#### [CONSIGNES]
1. Recopiez à l'identique, dans le texte sur les deux opéras, le passage allant de « Le rideau du » jusqu'à « rend régulièrement cocu. ».
2. Rédigez la suite du texte sur Il Segreto di Susanna et Une Tragédie florentine, à partir de sa dernière phrase.

Il Segreto di Susanna et Une Tragédie florentine, deux œuvres du début du XXème siècle, d’une petite heure chacune, deux drames à huis-clos, ou plus exactement un faux drame, puis un vrai de vrai, avec la jalousie comme fil conducteur.

Le rideau du Segreto di Susanna s’ouvre sur un charmant intérieur moderne, au sens du design « futuriste » des années 1960-1970, meublé de 3 divans allongés, tableaux et autres pots de fleurs et vases – les décors sont réalisés par Virgile Koering. Une haute fenêtre voûtée servira de support à des projections vidéo – qui n’accaparent pas la totalité de l’attention du spectateur ! – et laissera voir tour à tour un beau ciel bleu, Susanna sous sa douche, puis la fumée… de cigarette. Car là est bien le secret : Susanna fume à l’insu de son mari, alors que celui-ci pense qu’un amant fumeur le rend régulièrement cocu.

#### [ENREGISTREMENTS FOURNIS]
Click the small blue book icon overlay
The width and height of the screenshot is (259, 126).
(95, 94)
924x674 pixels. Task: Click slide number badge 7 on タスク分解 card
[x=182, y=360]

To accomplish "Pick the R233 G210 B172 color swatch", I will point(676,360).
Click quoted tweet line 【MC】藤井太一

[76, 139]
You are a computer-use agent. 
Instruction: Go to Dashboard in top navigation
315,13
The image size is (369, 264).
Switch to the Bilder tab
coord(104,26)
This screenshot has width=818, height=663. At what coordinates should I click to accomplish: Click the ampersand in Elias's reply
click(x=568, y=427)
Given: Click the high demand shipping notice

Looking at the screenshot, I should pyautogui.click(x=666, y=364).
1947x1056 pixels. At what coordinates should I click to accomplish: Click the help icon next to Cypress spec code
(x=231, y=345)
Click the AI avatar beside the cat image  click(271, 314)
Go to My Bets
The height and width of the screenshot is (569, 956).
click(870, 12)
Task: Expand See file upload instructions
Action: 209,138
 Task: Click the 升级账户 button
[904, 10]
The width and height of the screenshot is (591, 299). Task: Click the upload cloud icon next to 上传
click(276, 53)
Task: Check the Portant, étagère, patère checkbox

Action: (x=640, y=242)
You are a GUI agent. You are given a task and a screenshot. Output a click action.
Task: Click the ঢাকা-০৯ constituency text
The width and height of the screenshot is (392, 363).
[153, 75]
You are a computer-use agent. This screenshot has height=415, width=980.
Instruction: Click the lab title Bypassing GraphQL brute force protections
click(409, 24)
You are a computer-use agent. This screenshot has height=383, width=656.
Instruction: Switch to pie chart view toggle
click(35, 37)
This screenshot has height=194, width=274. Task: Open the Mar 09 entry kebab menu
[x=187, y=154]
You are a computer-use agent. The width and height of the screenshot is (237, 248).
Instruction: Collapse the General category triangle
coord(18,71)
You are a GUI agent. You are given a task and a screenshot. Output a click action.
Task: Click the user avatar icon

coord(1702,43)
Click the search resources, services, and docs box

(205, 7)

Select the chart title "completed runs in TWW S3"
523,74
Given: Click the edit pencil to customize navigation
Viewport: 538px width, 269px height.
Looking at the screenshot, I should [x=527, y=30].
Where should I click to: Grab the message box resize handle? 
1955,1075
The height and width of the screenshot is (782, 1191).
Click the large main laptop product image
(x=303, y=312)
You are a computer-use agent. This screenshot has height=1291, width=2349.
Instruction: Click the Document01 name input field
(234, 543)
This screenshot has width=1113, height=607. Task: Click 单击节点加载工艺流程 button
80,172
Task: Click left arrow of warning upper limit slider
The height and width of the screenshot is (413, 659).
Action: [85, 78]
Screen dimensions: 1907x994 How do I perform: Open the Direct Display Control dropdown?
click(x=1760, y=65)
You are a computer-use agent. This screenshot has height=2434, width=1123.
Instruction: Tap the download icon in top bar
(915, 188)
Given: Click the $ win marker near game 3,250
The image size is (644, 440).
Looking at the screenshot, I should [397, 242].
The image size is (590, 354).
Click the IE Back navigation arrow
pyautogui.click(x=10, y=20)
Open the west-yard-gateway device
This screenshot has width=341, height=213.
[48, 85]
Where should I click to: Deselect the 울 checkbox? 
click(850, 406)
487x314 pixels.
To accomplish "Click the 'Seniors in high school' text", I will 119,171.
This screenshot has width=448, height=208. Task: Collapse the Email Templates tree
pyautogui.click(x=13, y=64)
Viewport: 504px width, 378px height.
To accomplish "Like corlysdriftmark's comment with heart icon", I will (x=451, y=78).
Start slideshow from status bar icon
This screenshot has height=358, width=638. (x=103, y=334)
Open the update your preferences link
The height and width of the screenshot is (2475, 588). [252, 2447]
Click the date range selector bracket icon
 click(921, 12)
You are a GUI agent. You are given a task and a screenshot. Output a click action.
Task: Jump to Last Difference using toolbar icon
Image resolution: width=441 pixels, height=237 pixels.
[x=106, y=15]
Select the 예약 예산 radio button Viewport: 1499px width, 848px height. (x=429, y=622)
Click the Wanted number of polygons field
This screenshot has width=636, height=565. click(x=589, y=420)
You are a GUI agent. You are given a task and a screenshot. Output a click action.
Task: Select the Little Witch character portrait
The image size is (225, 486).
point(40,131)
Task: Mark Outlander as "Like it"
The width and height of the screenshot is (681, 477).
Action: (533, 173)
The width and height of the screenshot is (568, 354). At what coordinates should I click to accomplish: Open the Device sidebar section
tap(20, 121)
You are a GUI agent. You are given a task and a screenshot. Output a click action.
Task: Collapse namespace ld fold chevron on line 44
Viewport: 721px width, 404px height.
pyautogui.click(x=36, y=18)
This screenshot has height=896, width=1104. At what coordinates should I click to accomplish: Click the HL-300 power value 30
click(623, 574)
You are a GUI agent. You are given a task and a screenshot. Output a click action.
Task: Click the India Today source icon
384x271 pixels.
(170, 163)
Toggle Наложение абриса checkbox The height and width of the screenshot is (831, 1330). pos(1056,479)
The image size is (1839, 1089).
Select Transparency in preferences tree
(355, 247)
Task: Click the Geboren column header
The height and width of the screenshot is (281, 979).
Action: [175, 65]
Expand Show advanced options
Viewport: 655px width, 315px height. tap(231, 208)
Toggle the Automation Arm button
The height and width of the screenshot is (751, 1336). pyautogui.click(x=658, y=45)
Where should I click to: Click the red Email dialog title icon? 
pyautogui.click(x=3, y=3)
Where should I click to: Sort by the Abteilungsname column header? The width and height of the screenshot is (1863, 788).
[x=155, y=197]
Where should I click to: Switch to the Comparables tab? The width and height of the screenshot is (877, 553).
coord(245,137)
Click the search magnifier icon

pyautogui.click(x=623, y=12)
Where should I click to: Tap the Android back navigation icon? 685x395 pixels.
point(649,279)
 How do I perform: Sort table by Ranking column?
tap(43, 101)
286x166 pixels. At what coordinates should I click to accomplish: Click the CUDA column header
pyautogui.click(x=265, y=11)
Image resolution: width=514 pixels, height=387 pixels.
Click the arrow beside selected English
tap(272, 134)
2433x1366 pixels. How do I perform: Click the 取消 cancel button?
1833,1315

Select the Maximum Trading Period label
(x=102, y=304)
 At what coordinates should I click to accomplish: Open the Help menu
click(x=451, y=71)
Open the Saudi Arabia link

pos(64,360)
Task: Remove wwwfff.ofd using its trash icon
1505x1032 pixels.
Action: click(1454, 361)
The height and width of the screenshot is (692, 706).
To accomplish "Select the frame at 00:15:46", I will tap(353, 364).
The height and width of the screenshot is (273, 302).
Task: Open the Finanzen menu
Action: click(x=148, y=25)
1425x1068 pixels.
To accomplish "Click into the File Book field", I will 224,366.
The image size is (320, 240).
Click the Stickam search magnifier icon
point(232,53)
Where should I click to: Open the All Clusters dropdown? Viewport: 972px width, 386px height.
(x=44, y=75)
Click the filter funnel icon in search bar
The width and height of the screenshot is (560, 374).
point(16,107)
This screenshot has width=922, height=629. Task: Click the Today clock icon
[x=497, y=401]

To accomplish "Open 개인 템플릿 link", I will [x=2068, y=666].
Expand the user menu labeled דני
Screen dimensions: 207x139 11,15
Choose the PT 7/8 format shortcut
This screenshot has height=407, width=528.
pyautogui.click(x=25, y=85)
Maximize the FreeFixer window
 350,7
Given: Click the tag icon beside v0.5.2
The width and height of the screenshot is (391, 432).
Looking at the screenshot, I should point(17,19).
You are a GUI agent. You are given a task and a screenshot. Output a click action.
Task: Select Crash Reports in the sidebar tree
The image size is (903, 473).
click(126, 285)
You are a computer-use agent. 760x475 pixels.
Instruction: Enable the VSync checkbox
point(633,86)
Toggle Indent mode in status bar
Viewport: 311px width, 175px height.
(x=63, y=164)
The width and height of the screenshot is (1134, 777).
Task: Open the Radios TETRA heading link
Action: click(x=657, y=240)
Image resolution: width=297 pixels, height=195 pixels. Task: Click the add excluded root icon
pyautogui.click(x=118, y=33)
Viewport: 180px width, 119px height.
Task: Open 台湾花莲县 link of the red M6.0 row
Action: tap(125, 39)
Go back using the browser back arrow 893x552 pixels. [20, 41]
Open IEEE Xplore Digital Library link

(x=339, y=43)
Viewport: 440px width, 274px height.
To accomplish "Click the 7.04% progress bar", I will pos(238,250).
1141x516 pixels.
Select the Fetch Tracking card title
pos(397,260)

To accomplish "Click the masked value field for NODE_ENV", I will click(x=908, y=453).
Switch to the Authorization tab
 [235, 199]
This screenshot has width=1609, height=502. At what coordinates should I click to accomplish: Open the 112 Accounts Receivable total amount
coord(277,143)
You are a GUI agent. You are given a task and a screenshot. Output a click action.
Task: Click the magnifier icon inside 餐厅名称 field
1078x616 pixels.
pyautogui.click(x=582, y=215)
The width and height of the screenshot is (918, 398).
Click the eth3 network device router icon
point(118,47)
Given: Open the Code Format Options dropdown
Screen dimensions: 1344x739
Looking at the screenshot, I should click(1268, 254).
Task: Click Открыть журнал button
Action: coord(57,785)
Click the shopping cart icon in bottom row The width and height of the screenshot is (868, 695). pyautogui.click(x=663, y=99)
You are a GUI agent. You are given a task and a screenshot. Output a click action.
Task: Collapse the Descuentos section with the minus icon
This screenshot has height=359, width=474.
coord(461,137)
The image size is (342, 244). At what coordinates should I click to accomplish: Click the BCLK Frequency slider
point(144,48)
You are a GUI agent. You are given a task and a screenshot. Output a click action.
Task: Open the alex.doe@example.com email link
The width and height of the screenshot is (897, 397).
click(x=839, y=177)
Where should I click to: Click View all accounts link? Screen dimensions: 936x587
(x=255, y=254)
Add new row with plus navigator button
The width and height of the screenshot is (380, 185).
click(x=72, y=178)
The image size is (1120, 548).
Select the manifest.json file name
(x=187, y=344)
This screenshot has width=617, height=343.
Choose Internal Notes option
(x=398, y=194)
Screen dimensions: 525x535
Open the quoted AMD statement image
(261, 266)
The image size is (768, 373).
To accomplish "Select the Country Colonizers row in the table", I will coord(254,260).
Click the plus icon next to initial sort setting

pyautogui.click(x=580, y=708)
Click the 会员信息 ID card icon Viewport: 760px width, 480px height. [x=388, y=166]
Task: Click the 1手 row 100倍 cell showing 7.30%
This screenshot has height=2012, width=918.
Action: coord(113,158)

#### [CORRIGÉ DE L'EXERCICE]
1.
Le rideau du Segreto di Susanna s’ouvre sur un charmant intérieur moderne, au sens du design « futuriste » des années 1960-1970, meublé de 3 divans allongés, tableaux et autres pots de fleurs et vases – les décors sont réalisés par Virgile Koering. Une haute fenêtre voûtée servira de support à des projections vidéo – qui n’accaparent pas la totalité de l’attention du spectateur ! – et laissera voir tour à tour un beau ciel bleu, Susanna sous sa douche, puis la fumée… de cigarette. Car là est bien le secret : Susanna fume à l’insu de son mari, alors que celui-ci pense qu’un amant fumeur le rend régulièrement cocu.

2.
Il Segreto di Susanna : Michelle Cannoccioni (la Contessa Susanna) et Gilles Yanetti (Igor) © Marc Ginot / Opéra National de Montpellier

Cette intrigue, à contre-courant complet de nos campagnes anti-tabac de ces dernières années, serait toutefois un peu ténue, si ce n’était la musique de Wolf-Ferrari, qui dépeint au plus près les situations d’angoisse, d’attente ou de coups de théâtre, dans la pure lignée du Falstaff de Verdi. Sous la baguette de Bernhard Kontarsky, la soprano Michelle Canniccioni (la Contessa Susanna) et le baryton Ales Jenis (il Conte Gil) sont les composantes idéales, à la fois vocalement et physiquement, du couple en crise. Le troisième rôle est muet : le valet Igor (Gilles Yanetti) rappelle curieusement la sorcière du dessin animé Blanche-Neige, avec sa bosse et ses yeux exorbités.
D’autres personnages font irruption sur le plateau, comme Sherlock Holmes ou l’inspecteur Colombo, qui enquêtent, et troquent volontiers leur pipe et vieux cigare contre un généreux joint offert par la maîtresse de maison. Le metteur en scène René Koering a choisi en effet de remplacer ici la cigarette par le pétard, ce qui donne l’occasion à Igor d’arroser la marijuana.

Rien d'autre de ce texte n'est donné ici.